### YOUR TASK
Reproduce every line of the listing below without any changes.

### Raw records

************

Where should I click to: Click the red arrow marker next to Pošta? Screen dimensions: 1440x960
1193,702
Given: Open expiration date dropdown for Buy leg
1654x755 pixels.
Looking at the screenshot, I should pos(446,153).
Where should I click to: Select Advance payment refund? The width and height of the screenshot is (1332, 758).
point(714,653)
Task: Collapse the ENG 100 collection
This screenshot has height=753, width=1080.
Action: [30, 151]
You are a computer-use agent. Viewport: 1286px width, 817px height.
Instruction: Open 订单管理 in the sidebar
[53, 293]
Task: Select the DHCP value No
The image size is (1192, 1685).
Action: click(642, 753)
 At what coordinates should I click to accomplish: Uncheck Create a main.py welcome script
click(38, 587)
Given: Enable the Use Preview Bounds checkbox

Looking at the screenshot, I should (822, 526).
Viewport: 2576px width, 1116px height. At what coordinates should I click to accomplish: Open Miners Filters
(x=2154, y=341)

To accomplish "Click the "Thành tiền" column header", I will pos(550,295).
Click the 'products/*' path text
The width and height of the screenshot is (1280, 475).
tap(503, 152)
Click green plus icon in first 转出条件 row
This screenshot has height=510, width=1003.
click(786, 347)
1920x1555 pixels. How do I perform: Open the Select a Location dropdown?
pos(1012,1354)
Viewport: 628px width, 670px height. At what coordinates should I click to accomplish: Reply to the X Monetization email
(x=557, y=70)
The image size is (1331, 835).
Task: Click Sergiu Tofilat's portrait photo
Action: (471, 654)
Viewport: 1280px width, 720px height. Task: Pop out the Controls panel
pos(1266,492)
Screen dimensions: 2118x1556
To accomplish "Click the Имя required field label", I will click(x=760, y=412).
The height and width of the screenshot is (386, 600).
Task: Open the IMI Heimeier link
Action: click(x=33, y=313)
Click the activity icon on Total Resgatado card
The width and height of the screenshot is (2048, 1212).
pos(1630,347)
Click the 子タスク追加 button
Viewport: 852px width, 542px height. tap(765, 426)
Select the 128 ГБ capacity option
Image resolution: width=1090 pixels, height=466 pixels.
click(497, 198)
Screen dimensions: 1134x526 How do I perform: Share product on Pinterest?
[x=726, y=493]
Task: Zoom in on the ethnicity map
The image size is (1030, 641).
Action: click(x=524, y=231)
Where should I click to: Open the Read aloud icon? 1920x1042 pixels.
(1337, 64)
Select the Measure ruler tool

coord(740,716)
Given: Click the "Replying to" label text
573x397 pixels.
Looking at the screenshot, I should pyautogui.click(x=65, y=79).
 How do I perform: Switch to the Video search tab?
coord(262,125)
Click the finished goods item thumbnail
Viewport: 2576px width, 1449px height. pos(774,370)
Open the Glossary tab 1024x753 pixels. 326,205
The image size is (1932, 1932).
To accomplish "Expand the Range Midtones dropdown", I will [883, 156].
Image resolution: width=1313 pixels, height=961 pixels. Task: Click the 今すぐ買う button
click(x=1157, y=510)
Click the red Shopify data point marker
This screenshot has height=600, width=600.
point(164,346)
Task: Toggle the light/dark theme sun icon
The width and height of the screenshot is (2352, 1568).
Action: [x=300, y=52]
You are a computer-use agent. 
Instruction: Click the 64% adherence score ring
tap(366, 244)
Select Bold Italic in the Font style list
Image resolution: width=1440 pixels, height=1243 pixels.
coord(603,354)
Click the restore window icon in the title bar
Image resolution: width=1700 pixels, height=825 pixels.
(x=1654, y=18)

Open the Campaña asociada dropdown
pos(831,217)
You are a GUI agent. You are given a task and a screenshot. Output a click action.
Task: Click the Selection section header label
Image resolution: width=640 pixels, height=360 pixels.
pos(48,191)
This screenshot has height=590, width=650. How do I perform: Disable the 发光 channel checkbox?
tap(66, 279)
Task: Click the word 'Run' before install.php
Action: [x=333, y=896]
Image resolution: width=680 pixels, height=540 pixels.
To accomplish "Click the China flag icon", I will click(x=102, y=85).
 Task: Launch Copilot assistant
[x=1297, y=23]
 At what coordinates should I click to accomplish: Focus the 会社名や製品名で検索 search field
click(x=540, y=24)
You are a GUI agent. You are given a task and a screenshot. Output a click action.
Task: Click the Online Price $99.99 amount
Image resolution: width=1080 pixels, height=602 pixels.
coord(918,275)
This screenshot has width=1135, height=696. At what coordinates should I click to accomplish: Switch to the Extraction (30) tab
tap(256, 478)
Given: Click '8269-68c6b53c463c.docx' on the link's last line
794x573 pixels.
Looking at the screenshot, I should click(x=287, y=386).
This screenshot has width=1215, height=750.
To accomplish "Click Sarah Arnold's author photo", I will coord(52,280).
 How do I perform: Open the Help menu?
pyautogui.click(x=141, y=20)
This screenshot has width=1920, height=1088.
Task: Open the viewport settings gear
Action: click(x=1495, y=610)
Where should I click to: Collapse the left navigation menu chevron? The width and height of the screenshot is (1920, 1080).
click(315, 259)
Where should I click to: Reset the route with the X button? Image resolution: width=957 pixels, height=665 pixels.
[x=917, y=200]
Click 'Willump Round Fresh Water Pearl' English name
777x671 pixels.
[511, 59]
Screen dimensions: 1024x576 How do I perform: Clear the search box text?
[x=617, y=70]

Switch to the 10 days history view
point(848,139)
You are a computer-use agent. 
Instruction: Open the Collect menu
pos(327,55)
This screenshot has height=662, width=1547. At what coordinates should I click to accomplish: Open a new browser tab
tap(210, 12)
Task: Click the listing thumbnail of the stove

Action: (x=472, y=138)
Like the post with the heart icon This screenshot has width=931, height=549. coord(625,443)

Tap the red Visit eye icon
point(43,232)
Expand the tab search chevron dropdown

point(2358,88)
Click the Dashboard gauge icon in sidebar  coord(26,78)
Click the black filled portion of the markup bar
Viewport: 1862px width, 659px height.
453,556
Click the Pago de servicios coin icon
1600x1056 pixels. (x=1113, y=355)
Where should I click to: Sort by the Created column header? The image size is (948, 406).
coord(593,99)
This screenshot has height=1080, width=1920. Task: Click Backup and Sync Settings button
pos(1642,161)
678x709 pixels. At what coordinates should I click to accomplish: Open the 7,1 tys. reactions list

************

### THE REPLY
Where should I click to: Click the red arrow marker next to Pošta? Screen dimensions: 1440x960
1193,702
Given: Open expiration date dropdown for Buy leg
1654x755 pixels.
Looking at the screenshot, I should pos(446,153).
Where should I click to: Select Advance payment refund? The width and height of the screenshot is (1332, 758).
point(714,653)
Task: Collapse the ENG 100 collection
This screenshot has height=753, width=1080.
Action: [30, 151]
You are a computer-use agent. Viewport: 1286px width, 817px height.
Instruction: Open 订单管理 in the sidebar
[53, 293]
Task: Select the DHCP value No
The image size is (1192, 1685).
Action: click(642, 753)
 At what coordinates should I click to accomplish: Uncheck Create a main.py welcome script
click(38, 587)
Given: Enable the Use Preview Bounds checkbox

Looking at the screenshot, I should (822, 526).
Viewport: 2576px width, 1116px height. At what coordinates should I click to accomplish: Open Miners Filters
(x=2154, y=341)

To accomplish "Click the "Thành tiền" column header", I will pos(550,295).
Click the 'products/*' path text
The width and height of the screenshot is (1280, 475).
tap(503, 152)
Click green plus icon in first 转出条件 row
This screenshot has height=510, width=1003.
click(786, 347)
1920x1555 pixels. How do I perform: Open the Select a Location dropdown?
pos(1012,1354)
Viewport: 628px width, 670px height. At what coordinates should I click to accomplish: Reply to the X Monetization email
(x=557, y=70)
The image size is (1331, 835).
Task: Click Sergiu Tofilat's portrait photo
Action: (471, 654)
Viewport: 1280px width, 720px height. Task: Pop out the Controls panel
pos(1266,492)
Screen dimensions: 2118x1556
To accomplish "Click the Имя required field label", I will click(x=760, y=412).
The height and width of the screenshot is (386, 600).
Task: Open the IMI Heimeier link
Action: click(x=33, y=313)
Click the activity icon on Total Resgatado card
The width and height of the screenshot is (2048, 1212).
pos(1630,347)
Click the 子タスク追加 button
Viewport: 852px width, 542px height. tap(765, 426)
Select the 128 ГБ capacity option
Image resolution: width=1090 pixels, height=466 pixels.
click(497, 198)
Screen dimensions: 1134x526 How do I perform: Share product on Pinterest?
[x=726, y=493]
Task: Zoom in on the ethnicity map
The image size is (1030, 641).
Action: click(x=524, y=231)
Where should I click to: Open the Read aloud icon? 1920x1042 pixels.
(1337, 64)
Select the Measure ruler tool

coord(740,716)
Given: Click the "Replying to" label text
573x397 pixels.
Looking at the screenshot, I should pyautogui.click(x=65, y=79).
 How do I perform: Switch to the Video search tab?
coord(262,125)
Click the finished goods item thumbnail
Viewport: 2576px width, 1449px height. pos(774,370)
Open the Glossary tab 1024x753 pixels. 326,205
The image size is (1932, 1932).
To accomplish "Expand the Range Midtones dropdown", I will [883, 156].
Image resolution: width=1313 pixels, height=961 pixels. Task: Click the 今すぐ買う button
click(x=1157, y=510)
Click the red Shopify data point marker
This screenshot has height=600, width=600.
point(164,346)
Task: Toggle the light/dark theme sun icon
The width and height of the screenshot is (2352, 1568).
Action: [x=300, y=52]
You are a computer-use agent. 
Instruction: Click the 64% adherence score ring
tap(366, 244)
Select Bold Italic in the Font style list
Image resolution: width=1440 pixels, height=1243 pixels.
coord(603,354)
Click the restore window icon in the title bar
Image resolution: width=1700 pixels, height=825 pixels.
(x=1654, y=18)

Open the Campaña asociada dropdown
pos(831,217)
You are a GUI agent. You are given a task and a screenshot. Output a click action.
Task: Click the Selection section header label
Image resolution: width=640 pixels, height=360 pixels.
pos(48,191)
This screenshot has height=590, width=650. How do I perform: Disable the 发光 channel checkbox?
tap(66, 279)
Task: Click the word 'Run' before install.php
Action: [x=333, y=896]
Image resolution: width=680 pixels, height=540 pixels.
To accomplish "Click the China flag icon", I will click(x=102, y=85).
 Task: Launch Copilot assistant
[x=1297, y=23]
 At what coordinates should I click to accomplish: Focus the 会社名や製品名で検索 search field
click(x=540, y=24)
You are a GUI agent. You are given a task and a screenshot. Output a click action.
Task: Click the Online Price $99.99 amount
Image resolution: width=1080 pixels, height=602 pixels.
coord(918,275)
This screenshot has width=1135, height=696. At what coordinates should I click to accomplish: Switch to the Extraction (30) tab
tap(256, 478)
Given: Click '8269-68c6b53c463c.docx' on the link's last line
794x573 pixels.
Looking at the screenshot, I should click(x=287, y=386).
This screenshot has width=1215, height=750.
To accomplish "Click Sarah Arnold's author photo", I will coord(52,280).
 How do I perform: Open the Help menu?
pyautogui.click(x=141, y=20)
This screenshot has width=1920, height=1088.
Task: Open the viewport settings gear
Action: click(x=1495, y=610)
Where should I click to: Collapse the left navigation menu chevron? The width and height of the screenshot is (1920, 1080).
click(315, 259)
Where should I click to: Reset the route with the X button? Image resolution: width=957 pixels, height=665 pixels.
[x=917, y=200]
Click 'Willump Round Fresh Water Pearl' English name
777x671 pixels.
[511, 59]
Screen dimensions: 1024x576 How do I perform: Clear the search box text?
[x=617, y=70]

Switch to the 10 days history view
point(848,139)
You are a computer-use agent. 
Instruction: Open the Collect menu
pos(327,55)
This screenshot has height=662, width=1547. At what coordinates should I click to accomplish: Open a new browser tab
tap(210, 12)
Task: Click the listing thumbnail of the stove

Action: (x=472, y=138)
Like the post with the heart icon This screenshot has width=931, height=549. coord(625,443)

Tap the red Visit eye icon
point(43,232)
Expand the tab search chevron dropdown

point(2358,88)
Click the Dashboard gauge icon in sidebar  coord(26,78)
Click the black filled portion of the markup bar
Viewport: 1862px width, 659px height.
453,556
Click the Pago de servicios coin icon
1600x1056 pixels. (x=1113, y=355)
Where should I click to: Sort by the Created column header? The image size is (948, 406).
coord(593,99)
This screenshot has height=1080, width=1920. Task: Click Backup and Sync Settings button
pos(1642,161)
678x709 pixels. At what coordinates should I click to accomplish: Open the 7,1 tys. reactions list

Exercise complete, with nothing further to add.